Plaid Cymru’s Shadow Cabinet Secretary for Rural Affairs, Simon Thomas said: “Agriculture will face the biggest impact if we leave the European Union according to research by the NFU.  They estimate for every £1 invested in farm support in the UK, farming delivers £7.40 back to the economy.

“Despite this the Labour Welsh Government has given no commitment to ring-fence the money for current recipients after 2019 and has talked about dividing up an already small cake among up to another 10,000 other rural businesses who do not currently receive farm payments.

“As the Westminster Treasury has promised to maintain the same funding until 2022, this is an opportunity to stabilise matters in Wales at a time of great churn and change and give Welsh farming a clear sign of continuation.”

Mid and West AM Simon Thomas added: “Plaid Cymru will continue to fight to ensure the farming does not get a penny less if Brexit goes ahead and we believe major changes should be endorsed in an Assembly election.

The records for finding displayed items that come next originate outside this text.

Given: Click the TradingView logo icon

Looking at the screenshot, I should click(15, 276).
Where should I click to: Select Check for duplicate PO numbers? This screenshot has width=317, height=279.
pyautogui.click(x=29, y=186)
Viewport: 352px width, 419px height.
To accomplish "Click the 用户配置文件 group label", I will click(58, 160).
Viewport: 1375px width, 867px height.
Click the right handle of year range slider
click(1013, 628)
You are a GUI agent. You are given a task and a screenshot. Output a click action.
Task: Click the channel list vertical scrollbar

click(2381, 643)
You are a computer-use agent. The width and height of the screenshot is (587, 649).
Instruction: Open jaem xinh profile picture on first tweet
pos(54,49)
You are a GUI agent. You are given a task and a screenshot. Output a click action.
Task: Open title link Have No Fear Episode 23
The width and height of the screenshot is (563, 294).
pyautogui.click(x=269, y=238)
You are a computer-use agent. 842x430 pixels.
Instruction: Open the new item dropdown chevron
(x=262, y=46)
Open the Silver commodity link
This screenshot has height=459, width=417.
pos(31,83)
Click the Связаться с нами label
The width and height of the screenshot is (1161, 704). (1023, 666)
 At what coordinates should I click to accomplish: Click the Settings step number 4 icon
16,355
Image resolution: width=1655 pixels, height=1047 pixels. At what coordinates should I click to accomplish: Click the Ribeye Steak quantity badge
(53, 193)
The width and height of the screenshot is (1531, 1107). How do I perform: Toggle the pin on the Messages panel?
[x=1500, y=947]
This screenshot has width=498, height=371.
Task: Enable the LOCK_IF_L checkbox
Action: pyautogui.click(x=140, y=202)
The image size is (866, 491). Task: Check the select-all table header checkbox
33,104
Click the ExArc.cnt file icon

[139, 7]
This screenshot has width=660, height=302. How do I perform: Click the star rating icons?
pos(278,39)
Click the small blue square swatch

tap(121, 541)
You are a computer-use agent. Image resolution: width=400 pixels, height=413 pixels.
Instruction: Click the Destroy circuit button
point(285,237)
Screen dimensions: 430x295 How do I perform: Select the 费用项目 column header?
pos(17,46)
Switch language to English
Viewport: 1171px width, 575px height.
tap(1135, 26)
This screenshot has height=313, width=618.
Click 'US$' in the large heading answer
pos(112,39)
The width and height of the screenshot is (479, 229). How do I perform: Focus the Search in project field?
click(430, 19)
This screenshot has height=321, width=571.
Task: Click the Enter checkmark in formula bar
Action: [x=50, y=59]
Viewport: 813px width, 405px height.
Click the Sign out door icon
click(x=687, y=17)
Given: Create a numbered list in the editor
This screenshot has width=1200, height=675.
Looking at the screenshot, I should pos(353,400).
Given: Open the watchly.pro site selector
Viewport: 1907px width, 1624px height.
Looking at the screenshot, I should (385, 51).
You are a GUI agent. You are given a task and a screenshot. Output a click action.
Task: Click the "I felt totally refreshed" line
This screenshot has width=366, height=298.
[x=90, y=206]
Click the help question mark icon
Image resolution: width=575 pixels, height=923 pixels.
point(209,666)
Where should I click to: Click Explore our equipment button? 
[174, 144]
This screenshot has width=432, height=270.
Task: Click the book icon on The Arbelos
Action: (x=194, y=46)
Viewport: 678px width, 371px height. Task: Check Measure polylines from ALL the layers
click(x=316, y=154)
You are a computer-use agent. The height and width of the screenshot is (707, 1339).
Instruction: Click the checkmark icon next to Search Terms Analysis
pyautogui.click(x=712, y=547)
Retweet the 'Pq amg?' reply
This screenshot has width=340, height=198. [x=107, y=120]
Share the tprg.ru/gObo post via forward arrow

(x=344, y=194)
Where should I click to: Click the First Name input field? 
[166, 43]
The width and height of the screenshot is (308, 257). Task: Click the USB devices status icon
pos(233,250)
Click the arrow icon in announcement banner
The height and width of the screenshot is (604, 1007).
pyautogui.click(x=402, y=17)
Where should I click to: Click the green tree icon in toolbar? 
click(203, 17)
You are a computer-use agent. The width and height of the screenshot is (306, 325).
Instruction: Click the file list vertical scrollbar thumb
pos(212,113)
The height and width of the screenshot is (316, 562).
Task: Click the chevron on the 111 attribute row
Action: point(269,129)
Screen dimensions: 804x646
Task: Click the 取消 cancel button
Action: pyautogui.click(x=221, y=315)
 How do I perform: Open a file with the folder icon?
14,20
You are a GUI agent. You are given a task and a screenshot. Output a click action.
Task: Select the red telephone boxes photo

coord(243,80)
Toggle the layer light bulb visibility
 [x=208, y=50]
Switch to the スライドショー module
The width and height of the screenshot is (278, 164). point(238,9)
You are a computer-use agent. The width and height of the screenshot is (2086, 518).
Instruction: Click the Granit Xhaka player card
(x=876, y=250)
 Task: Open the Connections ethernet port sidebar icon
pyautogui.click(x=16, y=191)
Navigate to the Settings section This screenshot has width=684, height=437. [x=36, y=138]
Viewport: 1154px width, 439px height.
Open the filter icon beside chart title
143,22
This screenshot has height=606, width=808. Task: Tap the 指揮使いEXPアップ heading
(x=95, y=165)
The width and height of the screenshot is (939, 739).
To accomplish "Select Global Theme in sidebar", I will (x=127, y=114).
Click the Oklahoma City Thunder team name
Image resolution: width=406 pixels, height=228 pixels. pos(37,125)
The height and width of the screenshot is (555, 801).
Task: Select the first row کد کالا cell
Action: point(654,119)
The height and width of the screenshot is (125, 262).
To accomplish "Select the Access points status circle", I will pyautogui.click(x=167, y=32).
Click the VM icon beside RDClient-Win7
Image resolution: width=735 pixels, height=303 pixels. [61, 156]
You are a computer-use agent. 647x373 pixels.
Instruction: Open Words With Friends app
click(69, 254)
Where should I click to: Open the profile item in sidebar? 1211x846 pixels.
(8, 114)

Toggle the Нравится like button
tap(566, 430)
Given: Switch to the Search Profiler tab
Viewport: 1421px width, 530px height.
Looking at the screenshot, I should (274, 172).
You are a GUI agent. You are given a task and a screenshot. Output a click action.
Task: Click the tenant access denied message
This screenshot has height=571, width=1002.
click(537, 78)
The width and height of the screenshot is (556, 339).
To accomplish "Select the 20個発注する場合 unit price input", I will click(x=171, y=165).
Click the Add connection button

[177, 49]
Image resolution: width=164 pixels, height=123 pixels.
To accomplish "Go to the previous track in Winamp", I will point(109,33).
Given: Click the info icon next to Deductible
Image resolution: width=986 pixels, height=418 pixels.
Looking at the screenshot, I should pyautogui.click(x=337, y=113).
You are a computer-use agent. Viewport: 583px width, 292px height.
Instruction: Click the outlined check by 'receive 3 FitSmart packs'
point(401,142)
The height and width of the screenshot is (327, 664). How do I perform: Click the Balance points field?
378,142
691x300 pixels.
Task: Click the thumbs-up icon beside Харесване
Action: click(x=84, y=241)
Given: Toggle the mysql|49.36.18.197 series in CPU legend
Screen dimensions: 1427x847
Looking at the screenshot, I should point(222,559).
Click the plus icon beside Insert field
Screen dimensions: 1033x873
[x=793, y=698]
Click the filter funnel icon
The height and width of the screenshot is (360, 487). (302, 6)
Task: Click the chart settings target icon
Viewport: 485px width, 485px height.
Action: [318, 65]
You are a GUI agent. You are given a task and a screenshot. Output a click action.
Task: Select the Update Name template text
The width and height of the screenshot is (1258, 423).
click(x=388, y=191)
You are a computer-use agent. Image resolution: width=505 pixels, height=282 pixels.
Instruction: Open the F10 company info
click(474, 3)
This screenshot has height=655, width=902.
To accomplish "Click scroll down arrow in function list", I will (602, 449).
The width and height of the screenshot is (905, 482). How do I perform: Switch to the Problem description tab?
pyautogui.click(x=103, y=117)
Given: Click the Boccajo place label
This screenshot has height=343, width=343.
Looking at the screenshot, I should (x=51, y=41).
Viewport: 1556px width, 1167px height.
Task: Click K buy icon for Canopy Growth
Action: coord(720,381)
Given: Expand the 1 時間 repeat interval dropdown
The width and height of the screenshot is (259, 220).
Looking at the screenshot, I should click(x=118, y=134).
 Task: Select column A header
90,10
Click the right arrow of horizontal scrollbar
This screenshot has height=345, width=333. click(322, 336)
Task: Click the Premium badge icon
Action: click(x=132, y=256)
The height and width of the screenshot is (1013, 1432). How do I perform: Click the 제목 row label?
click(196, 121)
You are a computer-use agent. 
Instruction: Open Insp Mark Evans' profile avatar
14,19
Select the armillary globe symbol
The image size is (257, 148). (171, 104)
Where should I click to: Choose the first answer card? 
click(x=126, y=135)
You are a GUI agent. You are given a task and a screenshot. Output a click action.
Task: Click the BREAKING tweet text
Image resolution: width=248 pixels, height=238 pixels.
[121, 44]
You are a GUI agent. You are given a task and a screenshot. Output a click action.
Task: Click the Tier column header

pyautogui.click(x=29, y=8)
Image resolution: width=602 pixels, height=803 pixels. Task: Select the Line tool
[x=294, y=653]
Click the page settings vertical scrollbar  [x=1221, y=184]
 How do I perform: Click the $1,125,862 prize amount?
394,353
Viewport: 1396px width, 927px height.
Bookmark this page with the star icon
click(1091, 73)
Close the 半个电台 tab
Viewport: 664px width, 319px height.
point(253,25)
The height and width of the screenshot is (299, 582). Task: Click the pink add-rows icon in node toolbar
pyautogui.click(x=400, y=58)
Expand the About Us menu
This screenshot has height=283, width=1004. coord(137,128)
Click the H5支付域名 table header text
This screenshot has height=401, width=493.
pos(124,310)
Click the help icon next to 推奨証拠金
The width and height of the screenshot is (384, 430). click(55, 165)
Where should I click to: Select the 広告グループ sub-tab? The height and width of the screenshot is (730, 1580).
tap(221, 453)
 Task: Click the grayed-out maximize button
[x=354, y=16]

“We do need to move towards paying our farmers based on outcomes rather than how much land they own. Over 80 per cent of land in Wales is farmed and farmers are therefore well-placed to improve our environment and economy. However I am concerned that the Labour Welsh Government want to keep the distinction between Pillar 1 and Pillar 2 CAP payments when this is a chance to release farmers’ skills and ideas and free up the system.

“Farmers could be paid to deliver eco-system services like improved water quality and biodiversity; flood prevention and cutting carbon. This would cut red tape as farmers would be receive payments based on outcomes, with the freedom to innovate on how they achieve those goals.”